Learning to simulate realistic human diffuse reflectance spectra (mcmlnet)

Python 3.11+ License: MIT Code style: ruff Coverage DOI Zenodo

mcmlnet implements training and inference of neural surrogate models to accelerate multilayer Monte Carlo tissue-optics simulations, enabling rapid prototyping, real-time inference, and large-scale experiments in medical imaging.

📄 Paper: Learning to simulate realistic human diffuse reflectance spectra

Concept figure

Key Features

  • Reflectance Inference: Neural network inference and Monte Carlo reflectance computation with NumPy/Pandas compatibility, supporting 1-3 tissue layers
  • Comprehensive Evaluation: Model scaling analysis, PCA analysis, spectral recall comparison, and performance benchmarking
  • Explainability: SHAP-based model interpretability
  • Multiple Architectures: Support for fully connected networks and Kolmogorov-Arnold Networks (KAN)
  • Surrogate Model (Re-)Training: PyTorch Lightning-based training pipelines for forward surrogate models
  • Hyperparameter Tuning: Hyperparameter optimization with Optuna and advanced optimizers (Sophia)

Table of Contents

Getting Started

Installation

Install necessary dependencies, including mcmlgpu, which has to be built from source.

Note: This repository was tested with CUDA 13.0 on Ubuntu 22.04 LTS using an AMD Ryzen 9 5900X, NVIDIA GeForce RTX 3090, and 128 GB DDR4 RAM. For broader CUDA compatibility, you may prefer using Conda or Mamba (using the pyproject.toml directly) as your package and CUDA version manager over uv + pip.

# 1. Install uv (Linux/macOS) - for further information see https://docs.astral.sh/uv/getting-started/installation/
curl -Ls https://astral.sh/uv/install.sh | sh

# 2. Create and activate a named virtual environment with python 3.12
uv venv --python 3.12
source .venv/bin/activate

# 3. Install project for regular usage
uv sync --extra cuml-cu13 --extra real_data

# 4. Optionally install fastkde for PCA KDE plots
uv pip install "fastkde>=2.1.0"  # R&D, NON-COMMERCIAL USE ONLY LICENSE
cuML installation instructions for CUDA 12
# Or see the RAPIDS install selector: https://docs.rapids.ai/install/#selector
pip install "cuml-cu12>=25.8.0"

Environment Setup

To create your own environment configuration, copy the .env.example template file to .env and fill in the appropriate paths and values.

Model and Data Download

Pre-trained models and synthetic reflectance data are available in our Zenodo data repository.
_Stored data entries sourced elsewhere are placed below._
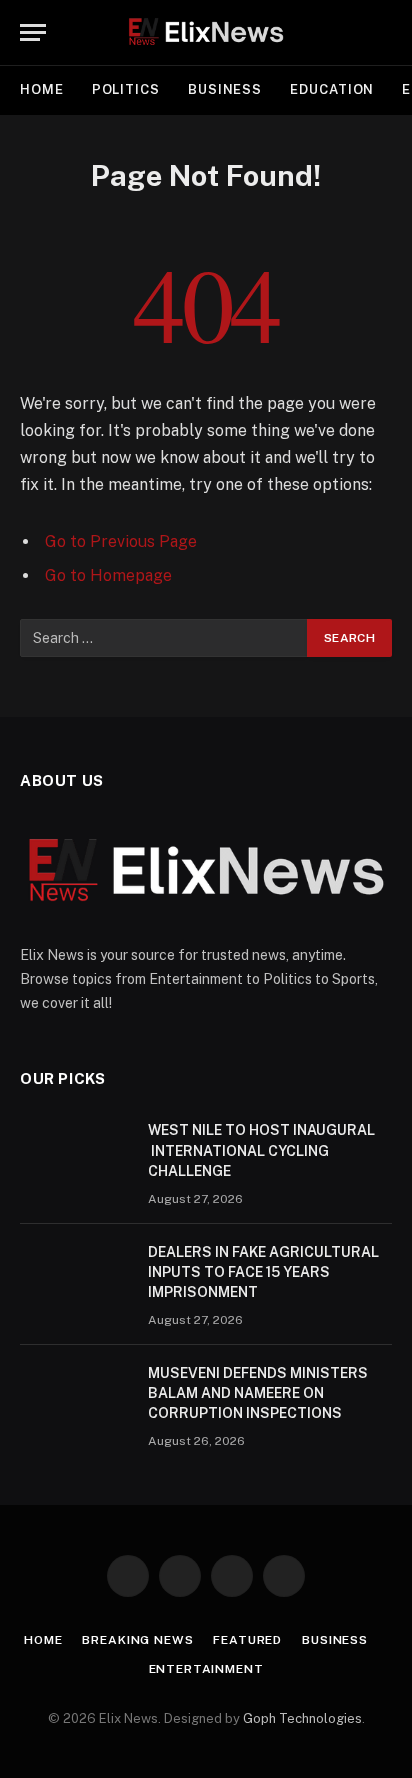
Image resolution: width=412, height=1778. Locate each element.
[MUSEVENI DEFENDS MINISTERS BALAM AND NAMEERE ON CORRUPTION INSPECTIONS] (75, 1399)
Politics (126, 89)
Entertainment (206, 1669)
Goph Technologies (302, 1718)
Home (42, 89)
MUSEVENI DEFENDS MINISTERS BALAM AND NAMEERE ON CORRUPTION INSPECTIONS (258, 1393)
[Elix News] (206, 32)
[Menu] (33, 32)
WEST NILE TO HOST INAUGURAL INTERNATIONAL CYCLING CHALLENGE (261, 1150)
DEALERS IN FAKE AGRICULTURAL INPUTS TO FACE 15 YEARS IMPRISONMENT (263, 1272)
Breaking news (137, 1640)
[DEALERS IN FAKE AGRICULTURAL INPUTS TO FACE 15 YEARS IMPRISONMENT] (75, 1278)
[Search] (390, 32)
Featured (247, 1640)
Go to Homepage (108, 575)
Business (225, 89)
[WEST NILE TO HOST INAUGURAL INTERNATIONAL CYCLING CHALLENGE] (75, 1156)
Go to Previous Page (121, 541)
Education (332, 89)
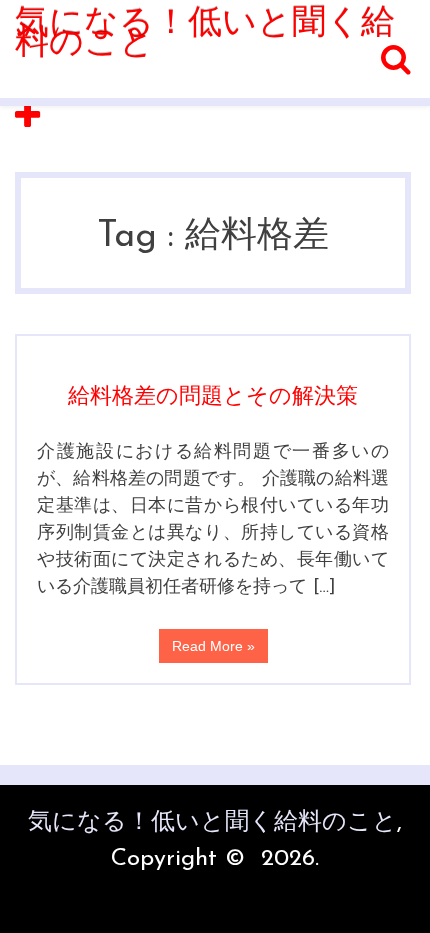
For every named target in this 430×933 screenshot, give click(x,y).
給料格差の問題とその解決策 (213, 397)
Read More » (213, 646)
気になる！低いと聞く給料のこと (205, 34)
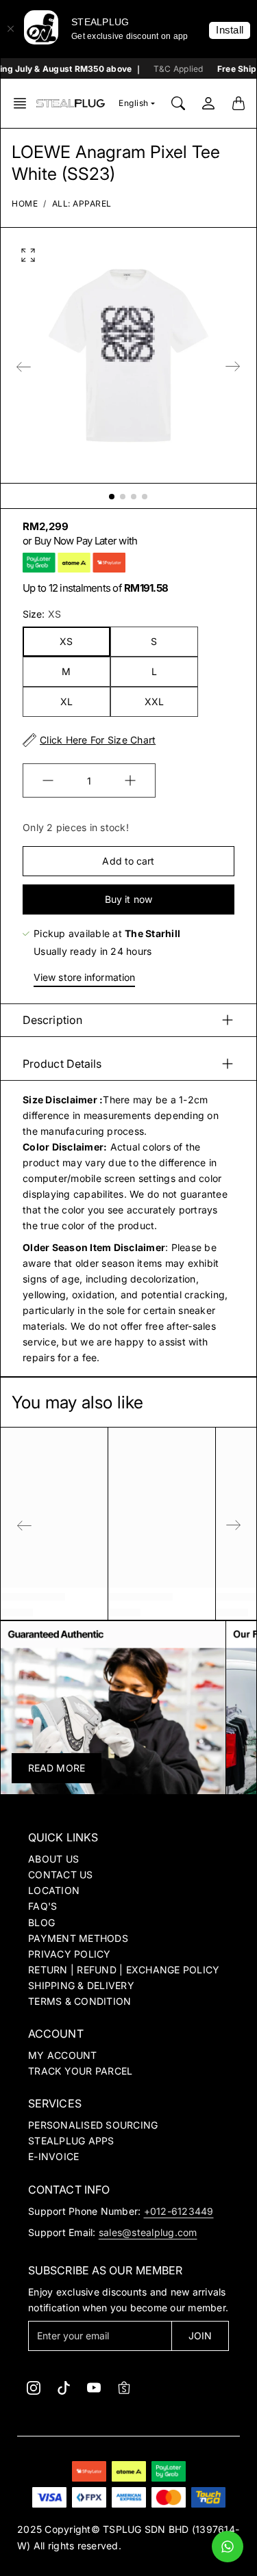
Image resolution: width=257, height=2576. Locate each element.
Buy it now (128, 899)
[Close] (10, 29)
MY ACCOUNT (62, 2055)
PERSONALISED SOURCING (93, 2125)
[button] (24, 103)
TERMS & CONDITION (79, 2001)
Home (25, 203)
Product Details (62, 1063)
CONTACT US (60, 1874)
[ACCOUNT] (208, 103)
Place the data folder at the root of this repository and add its path to the .env, or store it elsewhere and point the .env to your preferred location.

Example Surrogate Model Inference

The notebook quickstart_surrogate_inference.ipynb introduces a simple inference function running "end‑to‑end", as well as the fully customizable surrogate model pipeline, including physiological and physical optical parameter definition, preprocessing, and custom batched inference with or without access to gradients.

For further examples, also check out mcmlnet/data_gen/surrogate_model_inference.ipynb and mcmlnet/experiments/timings.ipynb.

Developer Usage

[Optional/ Developer] For compute emission tracking, please follow the installation and quickstart guidelines of codecarbon.

Additionally, please install other formatting, linting, ... tools via:

# 4. Optional, install dev dependencies and pre-commit tools
uv sync --all-extras
uv run pre-commit install

Usage

All scripts were executed on a workstation with 128 GB RAM, AMD Ryzen 9 5900X 12-Core Processor, and NVIDIA GeForce RTX 3090 GPU. While the codebase is compatible with systems featuring smaller GPUs, 64 GB RAM are recommended for memory-intensive data processing.

Run Surrogate Model Inference

The primary inference helpers are located in utils/convenience.py: run_model_from_physical_data provides a basic workflow, while predict_in_batches offers full control, once the model checkpoints are downloaded.

Reproducing the Publication

Reflectance Data Generation

To run Monte Carlo simulations, follow the installation guidelines of mcmlgpu first. The full Monte Carlo reflectance data generation will take weeks if not using many n_runs and distributing across multiple machines!

# Generate surrogate model development and tissue model data
python mcmlnet/data_gen/physiological_data_script.py --run_id=0 --n_runs=1 --batch_size=1000

# Generate physical generalization data
python mcmlnet/data_gen/physical_generalization_data_script.py --run_id=0 --n_runs=1 --batch_size=100

# Generate empirical validation data
python mcmlnet/data_gen/empirical_validation_1000M_photons_script.py --run_id=0 --n_runs=1 --n_batches=1000 --data_type=physio --data_split=test

For related work data reproduction, run mcmlnet/data_gen/related_work_resimulation.ipynb. Due to the smaller dataset sizes and fewer photons, this notebook is supposed to only run for a few hours.

Surrogate Model Training

For more configuration details, see the configuration section of the readme. Typical network training, depending on machine and training dataset size, should finish within 30-100 minutes.

# Basic training with adaptable hydra config
python mcmlnet/training/optimization/optimizer.py

# Train with KAN architecture (change model config)
python mcmlnet/training/optimization/optimizer.py --config-name default model=forward_surrogate_kan

Related Work Model Training

Fitting an analytical model and training a neural network for related work models can be done within two to three hours runtime.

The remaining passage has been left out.